Corriere del Veneto (Padova e Rovigo)
Un’opera sui campi di detenzione per Uiguri L’ambasciatore cinese attacca la Biennale
Durissima nota dell’ambasciata sulle scelte della curatrice. E il diplomatico dà forfait
L’ambasciata cinese non usa mezzi termini: «Sui media si specula di nuovo sulle questioni relative allo Xinjiang (regione della Cina dove si concentrano gli uiguri, etnia turcofona e musulmana che secondo le agenzie umanitarie sarebbe oggetto di persecuzione ndr). I reportage pertinenti si discostano seriamente dai fatti e le cosiddette “prove” si basano su una grande quantità di informazioni false. Su questo manifestiamo la nostra ferma obiezione». Il tutto riferito alla diciottesima edizione della Biennale Architettura di Venezia «The Laboratory of the Future», a cura di Lesley Lokko.
Domenica è stata inviata una e-mail agli invitati alla cerimonia ufficiale (e cena all’hotel Ca’ Sagredo) del padiglione cinese spiegando che non sarebbe stato presente l’ambasciatore Jia Guide per «circostanze impreviste». Sulla
pagina Facebook dell’ambasciata della Repubblica Popolare Cinese in Italia ieri sono apparsi due post, a testimoniare l’apertura del padiglione «Rinnovamento: una narrazione simbiotica» curato da Ruan Xing e dal China Arts and
Entertainment Group Ltd (Caeg).

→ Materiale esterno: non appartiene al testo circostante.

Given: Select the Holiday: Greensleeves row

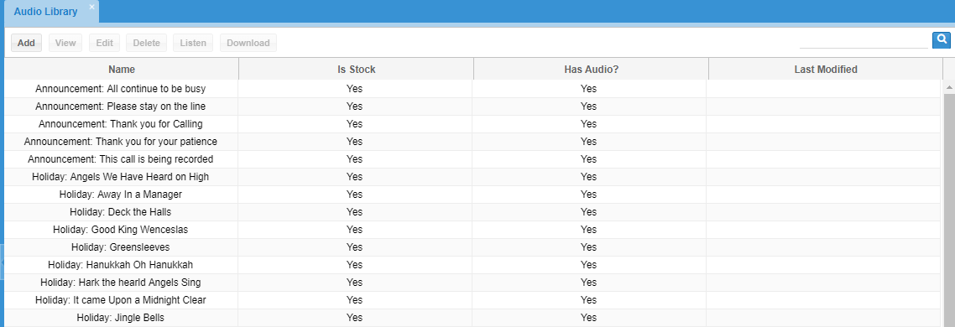Looking at the screenshot, I should point(472,247).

Visitando il padiglione cinese, la differenza rispetto ad altre partecipazioni sta nella declinazione del tema voluto da Lokko: mentre Corea del Sud e Giappone hanno affrontato di petto ambientalismo e sostenibilità, la Cina ha proposto un modello dove uomo e natura convivono in un futuro altamente tecnologico. In ogni caso ieri, all’inaugurazione, erano presenti i rappresentanti del Caeg, l’organizzazione che ricopre la funzione di commissario dell’esposizione e diversi ospiti di nazionalità cinese. E l’ambasciatore? La «circostanza imprevista» potrebbe essere contenuta proprio nella mostra di Lokko. Nella sezione «Dangerous Liaisons» della mostra alle Corderie dell’arsenale, infatti, è ospitata l’installazione «Investigating Xinjiang’s Network of Detention Camps» (Investigando il network di campi di detenzione nello Xinjiang, regione della Cina, ndr), realizzata da «Killing Architects» (gruppo olandese). L’opera unisce il lavoro di architetti e giornalisti sulla situazione nello Xinjiang.
Gli olandesi affermano di aver utilizzato immagini satellitari, modellazione in 3d e l’analisi dei regolamenti edilizi carcerari cinesi. «Le cosiddette “immagini satellitari” e le “testimonianze” contenute nel reportage si sono già rivelate molte volte informazioni false. Il rapporto relativo allo Xinjiang preparato dall’australian Strategic Policy Institute (Aspi) utilizza immagini satellitari per localizzare e “studiare” lo Xinjiang – replica l’ambasciata – I luoghi contrassegnati come “campi di rieducazione” sono in realtà strutture pubbliche e civili come edifici per uffici del governo locale, case di cura e scuole. Quei fatti sono completamente aperti e verificati». Sulla violazione dei diritti umani nell’area è stato pubblicato un rapporto Onu, risoltosi nel mancato via libera da parte del Consiglio di portarlo in discussione. E come ogni anno la politica (internazionale) entra in Biennale.